Logic Colloquium: Neologicist foundations: inconsistent abstraction principles and part-whole

Colloquium | August 31 | 4-5 p.m. | 60 Evans Hall

 Paolo Mancosu, UC Berkeley

 Department of Mathematics

Neologicism emerges in the contemporary debate in philosophy of mathematics with Wright's book Frege's \textit {Conception of Numbers as Objects} (1983). Wright's project was to show the viability of a philosophy of mathematics that could preserve the key tenets of Frege's approach, namely the idea that arithmetical knowledge is analytic. The key result was the detailed reconstruction of how to derive, within second order logic, the basic axioms of second order arithmetic from Hume's Principle \[(\textrm {HP})\quad \forall C,D\,\big (\sharp (C) = \sharp (D)\leftrightarrow C\cong D\big )\] (and definitions). This has led to a detailed scrutiny of so-called abstraction principles, of which Basic Law V \[(\textrm {BLV})\quad \forall C,D \,\big (ext(C) = ext(D) \leftrightarrow \forall x\,(C(x)\leftrightarrow D(x))\big )\] and HP are the two most famous instances.

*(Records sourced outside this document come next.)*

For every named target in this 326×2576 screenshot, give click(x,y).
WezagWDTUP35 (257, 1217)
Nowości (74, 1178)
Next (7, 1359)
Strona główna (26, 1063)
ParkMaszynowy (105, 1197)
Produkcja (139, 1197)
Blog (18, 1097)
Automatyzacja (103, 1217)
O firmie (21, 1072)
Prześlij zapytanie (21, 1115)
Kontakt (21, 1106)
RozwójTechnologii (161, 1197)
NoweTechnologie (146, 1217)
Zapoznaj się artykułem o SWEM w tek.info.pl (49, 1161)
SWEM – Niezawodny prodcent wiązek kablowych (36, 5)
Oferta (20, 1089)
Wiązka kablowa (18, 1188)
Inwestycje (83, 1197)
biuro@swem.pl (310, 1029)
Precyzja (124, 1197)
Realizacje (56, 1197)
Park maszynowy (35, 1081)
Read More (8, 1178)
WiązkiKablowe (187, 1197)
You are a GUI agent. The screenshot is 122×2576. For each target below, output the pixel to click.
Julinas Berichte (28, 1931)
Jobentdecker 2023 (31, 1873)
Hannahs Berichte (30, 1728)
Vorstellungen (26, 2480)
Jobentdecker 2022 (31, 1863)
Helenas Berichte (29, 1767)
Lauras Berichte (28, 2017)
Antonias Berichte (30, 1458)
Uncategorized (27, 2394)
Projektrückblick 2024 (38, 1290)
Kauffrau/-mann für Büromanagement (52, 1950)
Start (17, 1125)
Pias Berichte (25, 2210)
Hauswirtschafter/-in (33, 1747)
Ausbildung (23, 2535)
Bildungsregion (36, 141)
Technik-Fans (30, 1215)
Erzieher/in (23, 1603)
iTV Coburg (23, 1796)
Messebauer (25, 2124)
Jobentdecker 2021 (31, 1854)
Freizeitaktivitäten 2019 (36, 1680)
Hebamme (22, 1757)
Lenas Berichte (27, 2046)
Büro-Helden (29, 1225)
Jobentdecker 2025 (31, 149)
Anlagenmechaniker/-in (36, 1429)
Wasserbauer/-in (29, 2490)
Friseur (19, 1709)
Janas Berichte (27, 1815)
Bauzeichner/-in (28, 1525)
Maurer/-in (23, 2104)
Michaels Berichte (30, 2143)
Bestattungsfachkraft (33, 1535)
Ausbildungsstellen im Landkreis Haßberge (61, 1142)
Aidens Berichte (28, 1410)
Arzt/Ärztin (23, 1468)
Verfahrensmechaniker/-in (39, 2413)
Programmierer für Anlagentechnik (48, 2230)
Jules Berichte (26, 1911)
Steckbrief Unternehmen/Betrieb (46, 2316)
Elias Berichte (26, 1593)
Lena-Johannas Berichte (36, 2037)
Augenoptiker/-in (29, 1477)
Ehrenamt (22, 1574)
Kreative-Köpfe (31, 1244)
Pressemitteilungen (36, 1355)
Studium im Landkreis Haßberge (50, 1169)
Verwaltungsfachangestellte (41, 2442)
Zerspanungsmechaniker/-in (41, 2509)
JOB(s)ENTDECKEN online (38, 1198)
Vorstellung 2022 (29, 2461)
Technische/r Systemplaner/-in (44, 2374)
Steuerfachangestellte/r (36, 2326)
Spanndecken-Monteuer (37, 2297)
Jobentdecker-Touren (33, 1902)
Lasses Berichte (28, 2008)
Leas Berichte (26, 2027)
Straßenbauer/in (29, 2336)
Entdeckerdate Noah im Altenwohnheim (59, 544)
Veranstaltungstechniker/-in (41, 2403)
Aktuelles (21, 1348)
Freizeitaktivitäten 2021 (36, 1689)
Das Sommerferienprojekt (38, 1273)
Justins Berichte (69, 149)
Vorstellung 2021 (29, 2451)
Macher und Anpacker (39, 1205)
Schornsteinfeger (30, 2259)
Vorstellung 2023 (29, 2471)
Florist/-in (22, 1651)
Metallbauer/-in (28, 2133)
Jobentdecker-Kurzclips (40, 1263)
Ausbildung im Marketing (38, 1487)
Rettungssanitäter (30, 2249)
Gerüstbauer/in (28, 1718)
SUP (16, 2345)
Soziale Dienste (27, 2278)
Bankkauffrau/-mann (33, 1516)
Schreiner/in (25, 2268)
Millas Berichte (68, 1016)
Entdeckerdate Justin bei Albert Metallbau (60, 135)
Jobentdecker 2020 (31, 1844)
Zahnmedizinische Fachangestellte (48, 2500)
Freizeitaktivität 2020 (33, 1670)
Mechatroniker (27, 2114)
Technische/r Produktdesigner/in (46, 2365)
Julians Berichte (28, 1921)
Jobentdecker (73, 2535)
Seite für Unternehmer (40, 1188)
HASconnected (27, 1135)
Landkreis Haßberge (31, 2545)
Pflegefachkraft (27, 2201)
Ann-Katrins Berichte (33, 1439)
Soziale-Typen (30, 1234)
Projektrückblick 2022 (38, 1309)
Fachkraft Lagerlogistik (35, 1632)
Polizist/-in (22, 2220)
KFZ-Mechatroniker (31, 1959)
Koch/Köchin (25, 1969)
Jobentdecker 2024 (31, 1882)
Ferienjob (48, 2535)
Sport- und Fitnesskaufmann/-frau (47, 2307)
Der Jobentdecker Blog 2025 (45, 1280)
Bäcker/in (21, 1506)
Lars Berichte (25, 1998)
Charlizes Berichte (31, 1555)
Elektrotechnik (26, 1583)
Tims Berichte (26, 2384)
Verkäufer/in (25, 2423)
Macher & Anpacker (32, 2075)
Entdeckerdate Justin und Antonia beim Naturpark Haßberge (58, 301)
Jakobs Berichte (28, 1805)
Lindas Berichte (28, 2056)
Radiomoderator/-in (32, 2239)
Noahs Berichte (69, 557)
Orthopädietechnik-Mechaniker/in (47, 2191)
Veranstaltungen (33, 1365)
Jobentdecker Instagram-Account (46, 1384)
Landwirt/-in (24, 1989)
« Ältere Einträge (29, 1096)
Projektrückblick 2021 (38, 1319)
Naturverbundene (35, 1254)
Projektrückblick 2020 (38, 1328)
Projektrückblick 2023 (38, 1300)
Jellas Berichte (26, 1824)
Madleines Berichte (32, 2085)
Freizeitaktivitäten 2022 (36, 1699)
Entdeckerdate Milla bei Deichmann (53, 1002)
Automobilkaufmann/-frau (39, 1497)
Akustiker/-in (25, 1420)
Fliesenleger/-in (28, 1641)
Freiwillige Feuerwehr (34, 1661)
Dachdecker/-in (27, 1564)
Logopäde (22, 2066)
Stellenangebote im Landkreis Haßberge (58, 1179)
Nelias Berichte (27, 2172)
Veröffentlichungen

As is well known, Russell proved that BLV is inconsistent. BLV has been the only example of an abstraction principle from (monadic) concepts to objects giving rise to inconsistency, thereby making it appear as a sort of monster in an otherwise regular universe of abstraction principles free from this pathology. We show that BLV is part of a family of inconsistent abstractions. The main result is a theorem to the effect that second-order logic formally refutes the existence of any function $F$ that sends concepts into objects and satisfies a "part-whole" relation. In addition, we study other properties of abstraction principles that lead to formal refutability in second-order logic.